What the task requires
Each of the records below must be reproduced exactly.

[Saved entries]
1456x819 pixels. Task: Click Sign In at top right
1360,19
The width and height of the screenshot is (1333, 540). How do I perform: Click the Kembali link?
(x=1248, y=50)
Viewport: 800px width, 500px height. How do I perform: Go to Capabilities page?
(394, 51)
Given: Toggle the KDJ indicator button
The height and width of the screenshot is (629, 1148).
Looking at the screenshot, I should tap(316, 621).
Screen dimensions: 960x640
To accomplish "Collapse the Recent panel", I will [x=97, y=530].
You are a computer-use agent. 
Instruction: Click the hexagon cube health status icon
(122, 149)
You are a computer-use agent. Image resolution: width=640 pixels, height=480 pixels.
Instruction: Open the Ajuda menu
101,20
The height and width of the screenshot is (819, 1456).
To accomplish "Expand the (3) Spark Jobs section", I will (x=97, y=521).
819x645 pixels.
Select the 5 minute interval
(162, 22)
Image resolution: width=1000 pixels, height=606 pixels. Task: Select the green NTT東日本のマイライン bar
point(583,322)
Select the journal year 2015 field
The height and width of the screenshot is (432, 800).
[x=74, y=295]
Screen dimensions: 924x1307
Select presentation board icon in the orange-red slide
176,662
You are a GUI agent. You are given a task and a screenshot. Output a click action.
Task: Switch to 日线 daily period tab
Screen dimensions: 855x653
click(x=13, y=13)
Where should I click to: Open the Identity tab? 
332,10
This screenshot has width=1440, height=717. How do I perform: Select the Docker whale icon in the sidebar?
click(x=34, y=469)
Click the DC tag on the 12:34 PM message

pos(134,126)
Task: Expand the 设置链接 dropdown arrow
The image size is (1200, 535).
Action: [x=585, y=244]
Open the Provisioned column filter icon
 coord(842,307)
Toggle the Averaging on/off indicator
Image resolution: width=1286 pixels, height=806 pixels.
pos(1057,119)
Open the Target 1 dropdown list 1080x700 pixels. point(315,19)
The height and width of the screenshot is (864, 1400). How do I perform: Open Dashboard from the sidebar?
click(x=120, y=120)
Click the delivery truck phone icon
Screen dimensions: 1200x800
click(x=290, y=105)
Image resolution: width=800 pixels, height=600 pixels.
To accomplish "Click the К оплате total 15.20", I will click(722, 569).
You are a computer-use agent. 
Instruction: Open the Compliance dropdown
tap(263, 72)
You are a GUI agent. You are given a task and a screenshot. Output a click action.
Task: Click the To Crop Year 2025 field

Task answer
1456x819 pixels. Task: Click Sign In at top right
1360,19
The width and height of the screenshot is (1333, 540). How do I perform: Click the Kembali link?
(x=1248, y=50)
Viewport: 800px width, 500px height. How do I perform: Go to Capabilities page?
(394, 51)
Given: Toggle the KDJ indicator button
The height and width of the screenshot is (629, 1148).
Looking at the screenshot, I should tap(316, 621).
Screen dimensions: 960x640
To accomplish "Collapse the Recent panel", I will [x=97, y=530].
You are a computer-use agent. 
Instruction: Click the hexagon cube health status icon
(122, 149)
You are a computer-use agent. Image resolution: width=640 pixels, height=480 pixels.
Instruction: Open the Ajuda menu
101,20
The height and width of the screenshot is (819, 1456).
To accomplish "Expand the (3) Spark Jobs section", I will (x=97, y=521).
819x645 pixels.
Select the 5 minute interval
(162, 22)
Image resolution: width=1000 pixels, height=606 pixels. Task: Select the green NTT東日本のマイライン bar
point(583,322)
Select the journal year 2015 field
The height and width of the screenshot is (432, 800).
[x=74, y=295]
Screen dimensions: 924x1307
Select presentation board icon in the orange-red slide
176,662
You are a GUI agent. You are given a task and a screenshot. Output a click action.
Task: Switch to 日线 daily period tab
Screen dimensions: 855x653
click(x=13, y=13)
Where should I click to: Open the Identity tab? 
332,10
This screenshot has width=1440, height=717. How do I perform: Select the Docker whale icon in the sidebar?
click(x=34, y=469)
Click the DC tag on the 12:34 PM message

pos(134,126)
Task: Expand the 设置链接 dropdown arrow
The image size is (1200, 535).
Action: [x=585, y=244]
Open the Provisioned column filter icon
 coord(842,307)
Toggle the Averaging on/off indicator
Image resolution: width=1286 pixels, height=806 pixels.
pos(1057,119)
Open the Target 1 dropdown list 1080x700 pixels. point(315,19)
The height and width of the screenshot is (864, 1400). How do I perform: Open Dashboard from the sidebar?
click(x=120, y=120)
Click the delivery truck phone icon
Screen dimensions: 1200x800
click(x=290, y=105)
Image resolution: width=800 pixels, height=600 pixels.
To accomplish "Click the К оплате total 15.20", I will click(722, 569).
You are a computer-use agent. 
Instruction: Open the Compliance dropdown
tap(263, 72)
You are a GUI agent. You are given a task and a screenshot. Output a click action.
Task: Click the To Crop Year 2025 field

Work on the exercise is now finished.